= Stored data entries =
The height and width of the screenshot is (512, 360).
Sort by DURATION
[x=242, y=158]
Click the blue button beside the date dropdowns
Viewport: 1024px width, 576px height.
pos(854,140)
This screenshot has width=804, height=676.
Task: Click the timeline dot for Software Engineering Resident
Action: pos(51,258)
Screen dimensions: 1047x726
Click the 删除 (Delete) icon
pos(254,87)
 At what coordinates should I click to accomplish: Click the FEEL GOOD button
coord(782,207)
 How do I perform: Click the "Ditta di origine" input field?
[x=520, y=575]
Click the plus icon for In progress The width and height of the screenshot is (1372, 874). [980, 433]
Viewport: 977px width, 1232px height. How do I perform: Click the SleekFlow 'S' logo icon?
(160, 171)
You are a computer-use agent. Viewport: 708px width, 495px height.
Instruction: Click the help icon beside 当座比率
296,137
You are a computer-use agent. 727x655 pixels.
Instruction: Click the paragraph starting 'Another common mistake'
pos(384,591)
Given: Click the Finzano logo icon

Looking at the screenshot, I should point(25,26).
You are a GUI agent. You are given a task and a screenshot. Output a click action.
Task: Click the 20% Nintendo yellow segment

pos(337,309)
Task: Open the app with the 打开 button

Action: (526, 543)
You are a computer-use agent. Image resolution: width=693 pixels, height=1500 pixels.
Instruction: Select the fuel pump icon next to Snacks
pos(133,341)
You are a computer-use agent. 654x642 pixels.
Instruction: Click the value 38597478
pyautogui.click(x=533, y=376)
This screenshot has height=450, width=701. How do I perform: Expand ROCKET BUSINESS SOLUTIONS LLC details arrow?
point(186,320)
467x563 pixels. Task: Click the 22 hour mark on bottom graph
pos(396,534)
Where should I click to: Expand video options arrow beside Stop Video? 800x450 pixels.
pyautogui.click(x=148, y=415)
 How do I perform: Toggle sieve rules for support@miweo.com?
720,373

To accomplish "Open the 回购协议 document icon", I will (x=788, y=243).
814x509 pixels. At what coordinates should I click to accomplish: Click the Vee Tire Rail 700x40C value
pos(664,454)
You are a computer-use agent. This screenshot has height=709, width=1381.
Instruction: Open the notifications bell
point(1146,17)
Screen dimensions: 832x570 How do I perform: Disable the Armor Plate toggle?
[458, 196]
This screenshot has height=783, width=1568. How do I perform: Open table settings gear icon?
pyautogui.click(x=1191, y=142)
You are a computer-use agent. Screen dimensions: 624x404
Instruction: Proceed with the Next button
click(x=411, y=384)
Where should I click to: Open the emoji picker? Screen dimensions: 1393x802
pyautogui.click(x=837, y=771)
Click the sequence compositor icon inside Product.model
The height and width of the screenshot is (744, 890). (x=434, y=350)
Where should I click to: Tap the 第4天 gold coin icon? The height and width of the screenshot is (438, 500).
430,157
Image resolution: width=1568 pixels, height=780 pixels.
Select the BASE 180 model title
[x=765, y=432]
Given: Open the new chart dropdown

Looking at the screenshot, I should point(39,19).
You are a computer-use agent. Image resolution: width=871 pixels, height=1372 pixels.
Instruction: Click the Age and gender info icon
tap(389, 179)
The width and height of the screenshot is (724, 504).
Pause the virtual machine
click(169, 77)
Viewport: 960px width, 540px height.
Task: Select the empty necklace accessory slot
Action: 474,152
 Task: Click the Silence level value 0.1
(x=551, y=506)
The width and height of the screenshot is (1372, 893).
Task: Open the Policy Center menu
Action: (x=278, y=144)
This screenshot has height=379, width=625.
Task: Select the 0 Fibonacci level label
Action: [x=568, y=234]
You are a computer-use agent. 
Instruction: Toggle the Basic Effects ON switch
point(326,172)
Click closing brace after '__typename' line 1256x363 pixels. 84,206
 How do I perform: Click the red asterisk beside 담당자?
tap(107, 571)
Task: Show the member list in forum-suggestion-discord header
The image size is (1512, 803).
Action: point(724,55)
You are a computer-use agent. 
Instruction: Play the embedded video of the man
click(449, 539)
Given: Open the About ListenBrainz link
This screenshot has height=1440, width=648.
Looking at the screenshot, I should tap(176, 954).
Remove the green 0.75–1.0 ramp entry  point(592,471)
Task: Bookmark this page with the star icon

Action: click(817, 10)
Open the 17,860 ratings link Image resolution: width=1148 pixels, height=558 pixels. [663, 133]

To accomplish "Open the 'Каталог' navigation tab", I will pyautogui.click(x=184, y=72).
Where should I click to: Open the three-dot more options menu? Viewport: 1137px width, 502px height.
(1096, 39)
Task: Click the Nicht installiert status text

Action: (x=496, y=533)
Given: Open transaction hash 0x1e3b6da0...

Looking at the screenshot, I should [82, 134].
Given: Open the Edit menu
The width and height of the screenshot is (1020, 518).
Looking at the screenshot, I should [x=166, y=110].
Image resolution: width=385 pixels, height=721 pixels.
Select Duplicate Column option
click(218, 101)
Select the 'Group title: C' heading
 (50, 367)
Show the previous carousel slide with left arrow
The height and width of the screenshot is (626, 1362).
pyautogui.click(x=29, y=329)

= About this task =
Restate word for word the lines running from the line that holds "Given: Open the Edit menu" to the final line of the entries.

= Solution to this exercise =
Given: Open the Edit menu
The width and height of the screenshot is (1020, 518).
Looking at the screenshot, I should [x=166, y=110].
Image resolution: width=385 pixels, height=721 pixels.
Select Duplicate Column option
click(218, 101)
Select the 'Group title: C' heading
 (50, 367)
Show the previous carousel slide with left arrow
The height and width of the screenshot is (626, 1362).
pyautogui.click(x=29, y=329)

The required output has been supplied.